A clínica pode ser reconhecida como um espaço para compreender uma incompletude discursiva, ou uma crise, características importantes aos recomeços. As pessoas aprisionadas em manicômios ou em outra forma qualquer de interdição, possuem uma estranha habilidade para rasurar o quadro da normalidade, muitas vezes pelo simples fato de existir. Uma nova referência e um novo contexto podem ajudar as pessoas exiladas do convívio social, oferecendo uma zona de conforto existencial mais próxima de si próprias, e que consiga que exercitem sua condição singular irrepetível.

Nesse sentido, o livro reapresenta alguns fundamentos do novo paradigma, desde os primeiros anos até hoje. Os atendimentos iniciais, as repercussões nos princípios de verdade, as críticas e superações, os aprendizados, são essenciais para entender seu nascimento e desenvolvimento. As páginas a seguir propõem qualificar práticas e contribuir com a pesquisa e os processos de conhecimento. Nelas se pode, dentre outras coisas, decifrar os fenômenos da atividade clínica, em que eu e o outro, pela via da interseção, constituem algo mais.

É importante lembrar de que não se aprende Filosofia Clínica com textos (de fonte duvidosa) na internet, os quais estimulam equivocidades e desconhecimento, ou seja, um não saber. O convívio entre professor-auno é indispensável ao processo de ensino-aprendizagem, e as boas ferramentas da tecnologia podem ser uma base aos estudos.  
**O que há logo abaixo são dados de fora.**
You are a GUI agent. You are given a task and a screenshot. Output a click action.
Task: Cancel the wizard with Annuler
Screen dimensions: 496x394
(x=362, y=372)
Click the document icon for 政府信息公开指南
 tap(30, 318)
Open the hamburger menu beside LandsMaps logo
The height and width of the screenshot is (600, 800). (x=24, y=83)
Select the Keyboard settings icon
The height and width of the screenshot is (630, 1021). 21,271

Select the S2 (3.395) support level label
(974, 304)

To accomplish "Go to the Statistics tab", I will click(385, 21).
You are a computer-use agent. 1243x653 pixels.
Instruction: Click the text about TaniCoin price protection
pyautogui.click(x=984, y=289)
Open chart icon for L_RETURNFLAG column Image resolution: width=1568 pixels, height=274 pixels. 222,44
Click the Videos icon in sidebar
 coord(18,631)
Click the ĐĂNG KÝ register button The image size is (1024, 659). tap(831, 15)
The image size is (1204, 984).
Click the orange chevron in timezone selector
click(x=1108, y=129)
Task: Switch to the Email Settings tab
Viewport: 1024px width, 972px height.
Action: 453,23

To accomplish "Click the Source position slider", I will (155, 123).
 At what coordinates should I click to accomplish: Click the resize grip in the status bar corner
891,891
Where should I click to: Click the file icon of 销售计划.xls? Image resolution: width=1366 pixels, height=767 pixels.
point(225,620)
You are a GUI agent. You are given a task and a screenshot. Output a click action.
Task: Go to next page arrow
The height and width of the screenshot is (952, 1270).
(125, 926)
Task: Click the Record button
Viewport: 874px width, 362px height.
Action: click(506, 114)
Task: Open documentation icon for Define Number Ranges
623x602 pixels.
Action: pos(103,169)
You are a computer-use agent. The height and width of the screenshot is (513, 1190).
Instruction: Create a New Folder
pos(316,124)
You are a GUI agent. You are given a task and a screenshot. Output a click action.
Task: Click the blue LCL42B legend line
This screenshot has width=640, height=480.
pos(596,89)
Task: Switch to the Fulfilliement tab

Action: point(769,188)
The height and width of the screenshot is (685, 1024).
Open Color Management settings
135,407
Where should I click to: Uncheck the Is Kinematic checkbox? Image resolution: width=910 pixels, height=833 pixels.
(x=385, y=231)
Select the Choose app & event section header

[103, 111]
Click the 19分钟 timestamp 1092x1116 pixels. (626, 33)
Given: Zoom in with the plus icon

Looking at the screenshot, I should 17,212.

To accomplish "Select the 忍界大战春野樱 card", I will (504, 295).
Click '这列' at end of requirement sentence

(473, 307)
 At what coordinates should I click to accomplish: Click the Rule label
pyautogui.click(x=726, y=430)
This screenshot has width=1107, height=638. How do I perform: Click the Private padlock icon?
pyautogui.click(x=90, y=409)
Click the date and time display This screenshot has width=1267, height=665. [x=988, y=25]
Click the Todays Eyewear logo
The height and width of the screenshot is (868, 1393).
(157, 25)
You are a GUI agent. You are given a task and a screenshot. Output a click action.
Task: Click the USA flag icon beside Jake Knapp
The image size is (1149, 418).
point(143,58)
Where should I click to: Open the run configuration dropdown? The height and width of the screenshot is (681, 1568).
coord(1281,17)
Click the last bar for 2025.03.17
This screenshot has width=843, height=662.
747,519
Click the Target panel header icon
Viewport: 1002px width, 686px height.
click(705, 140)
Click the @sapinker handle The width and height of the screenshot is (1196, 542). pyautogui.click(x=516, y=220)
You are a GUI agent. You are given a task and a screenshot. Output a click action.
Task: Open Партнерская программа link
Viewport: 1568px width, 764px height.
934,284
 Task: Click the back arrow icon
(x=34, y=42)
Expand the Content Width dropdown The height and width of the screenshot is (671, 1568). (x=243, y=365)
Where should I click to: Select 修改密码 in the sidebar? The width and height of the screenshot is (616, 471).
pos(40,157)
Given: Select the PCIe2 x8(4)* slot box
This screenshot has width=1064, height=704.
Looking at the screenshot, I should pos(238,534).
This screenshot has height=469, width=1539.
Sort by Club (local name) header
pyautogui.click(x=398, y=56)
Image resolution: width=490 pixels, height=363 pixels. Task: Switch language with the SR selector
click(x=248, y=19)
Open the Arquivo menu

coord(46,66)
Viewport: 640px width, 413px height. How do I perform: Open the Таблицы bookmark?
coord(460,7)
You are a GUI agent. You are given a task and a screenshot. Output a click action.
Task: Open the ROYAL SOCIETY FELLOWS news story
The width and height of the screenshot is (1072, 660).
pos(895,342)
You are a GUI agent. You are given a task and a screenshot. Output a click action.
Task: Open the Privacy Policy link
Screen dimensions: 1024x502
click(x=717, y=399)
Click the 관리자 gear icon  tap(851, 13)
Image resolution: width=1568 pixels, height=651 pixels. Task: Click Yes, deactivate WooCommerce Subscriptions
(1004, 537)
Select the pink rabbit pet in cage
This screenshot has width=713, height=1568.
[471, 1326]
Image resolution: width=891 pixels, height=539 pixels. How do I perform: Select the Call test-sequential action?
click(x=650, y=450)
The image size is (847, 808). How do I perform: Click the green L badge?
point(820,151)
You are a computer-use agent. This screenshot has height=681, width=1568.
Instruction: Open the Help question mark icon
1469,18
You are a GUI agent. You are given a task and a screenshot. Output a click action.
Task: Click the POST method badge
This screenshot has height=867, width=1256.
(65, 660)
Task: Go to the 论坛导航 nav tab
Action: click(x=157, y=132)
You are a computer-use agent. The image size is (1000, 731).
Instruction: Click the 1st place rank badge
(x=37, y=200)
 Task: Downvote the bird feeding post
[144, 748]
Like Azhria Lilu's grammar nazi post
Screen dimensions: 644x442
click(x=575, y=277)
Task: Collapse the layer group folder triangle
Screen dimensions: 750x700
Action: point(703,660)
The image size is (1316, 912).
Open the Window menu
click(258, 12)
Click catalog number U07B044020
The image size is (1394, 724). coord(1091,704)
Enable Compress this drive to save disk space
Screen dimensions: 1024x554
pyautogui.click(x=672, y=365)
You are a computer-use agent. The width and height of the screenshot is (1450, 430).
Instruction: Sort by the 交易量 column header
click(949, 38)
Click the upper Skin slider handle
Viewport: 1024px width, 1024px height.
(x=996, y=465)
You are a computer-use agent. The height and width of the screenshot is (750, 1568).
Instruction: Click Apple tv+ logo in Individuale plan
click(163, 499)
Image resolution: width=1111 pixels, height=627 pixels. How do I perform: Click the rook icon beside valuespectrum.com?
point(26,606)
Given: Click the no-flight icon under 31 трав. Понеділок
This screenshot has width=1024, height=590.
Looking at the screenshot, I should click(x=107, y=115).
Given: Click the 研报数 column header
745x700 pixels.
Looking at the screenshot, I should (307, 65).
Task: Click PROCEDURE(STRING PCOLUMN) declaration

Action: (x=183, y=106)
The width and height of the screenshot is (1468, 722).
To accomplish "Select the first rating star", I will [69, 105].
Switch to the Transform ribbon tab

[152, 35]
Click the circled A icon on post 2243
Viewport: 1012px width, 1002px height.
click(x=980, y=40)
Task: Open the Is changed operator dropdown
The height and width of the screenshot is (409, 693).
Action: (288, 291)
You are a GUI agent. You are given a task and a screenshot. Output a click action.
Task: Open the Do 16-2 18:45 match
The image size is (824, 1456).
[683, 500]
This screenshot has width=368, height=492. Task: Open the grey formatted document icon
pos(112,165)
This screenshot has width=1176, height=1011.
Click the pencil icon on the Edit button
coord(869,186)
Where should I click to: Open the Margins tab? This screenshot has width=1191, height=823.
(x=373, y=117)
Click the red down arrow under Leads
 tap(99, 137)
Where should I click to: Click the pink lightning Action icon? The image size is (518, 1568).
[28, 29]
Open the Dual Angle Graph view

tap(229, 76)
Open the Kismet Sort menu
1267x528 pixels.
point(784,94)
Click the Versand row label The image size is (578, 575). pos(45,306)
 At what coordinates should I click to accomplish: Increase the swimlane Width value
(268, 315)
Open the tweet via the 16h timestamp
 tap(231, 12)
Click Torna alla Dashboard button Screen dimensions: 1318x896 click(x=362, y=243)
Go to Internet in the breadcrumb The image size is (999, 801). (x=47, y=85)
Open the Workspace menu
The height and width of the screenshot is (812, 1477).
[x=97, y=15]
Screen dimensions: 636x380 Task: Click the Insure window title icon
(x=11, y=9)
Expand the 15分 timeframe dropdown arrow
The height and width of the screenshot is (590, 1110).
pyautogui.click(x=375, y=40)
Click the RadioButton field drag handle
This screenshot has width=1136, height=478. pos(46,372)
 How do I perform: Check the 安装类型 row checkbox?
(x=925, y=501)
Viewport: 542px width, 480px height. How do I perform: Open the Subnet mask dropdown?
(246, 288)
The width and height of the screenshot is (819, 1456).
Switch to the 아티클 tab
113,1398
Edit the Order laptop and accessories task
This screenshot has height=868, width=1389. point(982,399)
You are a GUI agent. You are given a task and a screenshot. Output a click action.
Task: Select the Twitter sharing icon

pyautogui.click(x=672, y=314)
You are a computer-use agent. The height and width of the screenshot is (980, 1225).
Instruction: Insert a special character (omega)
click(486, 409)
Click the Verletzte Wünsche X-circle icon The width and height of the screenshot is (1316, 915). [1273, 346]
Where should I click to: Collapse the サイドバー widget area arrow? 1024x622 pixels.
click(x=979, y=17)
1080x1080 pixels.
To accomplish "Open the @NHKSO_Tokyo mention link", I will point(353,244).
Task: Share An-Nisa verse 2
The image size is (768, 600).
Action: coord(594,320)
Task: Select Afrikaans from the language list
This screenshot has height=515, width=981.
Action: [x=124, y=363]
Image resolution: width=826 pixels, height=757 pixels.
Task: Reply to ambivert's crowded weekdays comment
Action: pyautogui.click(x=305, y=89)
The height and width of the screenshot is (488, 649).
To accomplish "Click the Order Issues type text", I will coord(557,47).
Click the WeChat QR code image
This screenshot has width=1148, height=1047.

A proposta, aqui, é diminuir o número de ignorantes diplomados. Para além das aulas da especialização, após a graduação em Filosofia, destaca-se a adição de leituras, filmes, grupos de estudo, colóquios e cafés filosóficos clínicos, terapia pessoal e supervisão. E esta concepção é realidade na Casa da Filosofia Clínica.

Com esses textos, são oferecidos alguns manuscritos recuperados das múltiplas interseções entre calmaria e tempestades. Uma descrição de nuances de acolhimento e cuidado com o ritmo das estações de cada um, seus desdobramentos, as singularidades e a inédita condição de redigir seus originais. Quiçá seja um convite para as pessoas saberem mais sobre a clínica do filósofo.

Boas leituras e releituras!

*Hélio Strassburger in Introdução a obra: “Filosofia Clínica – Anotações e reflexões de um consultório”. Ed. Sulina/Porto Alegre/RS. 2021.